By: Hans Themistode
Jeison Rosario didn’t seem to be anything special.
He began his career like any typical prospect. Meaning he ran right through lower level opposition. In his first official step up contest however, he was brutally knocked out by fringe contender Nathaniel Gallimore. Two fights later, Rosario would have to settle for a split draw against Mark Hernandez, further solidifying his spot on the bottom of the totem pole.
Yet with six straight wins under his belt, trainer Derrick James is noticing a pattern.
“He gets better and better with each fight,” said James during an interview with Fight Hub. “He’s put together some pretty good fights, he’s a tough guy, he’s a big guy and a big puncher.”
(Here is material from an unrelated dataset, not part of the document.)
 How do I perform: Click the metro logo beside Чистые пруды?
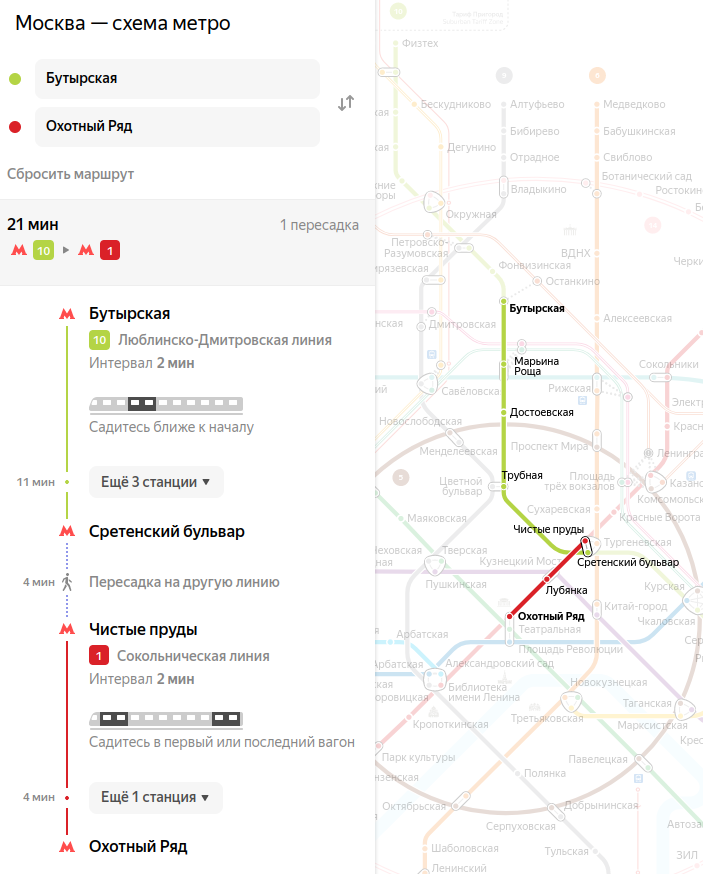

Rosario, 25, further cemented the thoughts of James in his last contest when the heavy underdog in Rosario walked into the backyard of then unified Jr middleweight champion Julian Williams and not only won the titles, but ripped them away from the lifeless body of the Philadelphia native as he was left slumped over the ropes in the fifth round.
“I watched that fight and I thought man, this guy is pretty good.”
Rosario may have upset the odds once this year, but bookies and wise guys aren’t expecting him to make them look silly two times in a row as he takes on a Derrick James led fighter in WBC Jr middleweight belt holder Jermell Charlo this Saturday night.
Something interesting has happened to the aforementioned Charlo. During the early portion of his career, judges knew his name quite well. Reason being is that most of his contest lasted until the final bell. Sure he had a bit of pop in his punches, but for the most part, he seemed more than content with out boxing his opponents.
Yet, the moment he won his world title in 2016, a light switch turned on for the Houston native. Whether he went the full 12 rounds or stopped his opponents in their tracks, he realized that his paycheck remained the same.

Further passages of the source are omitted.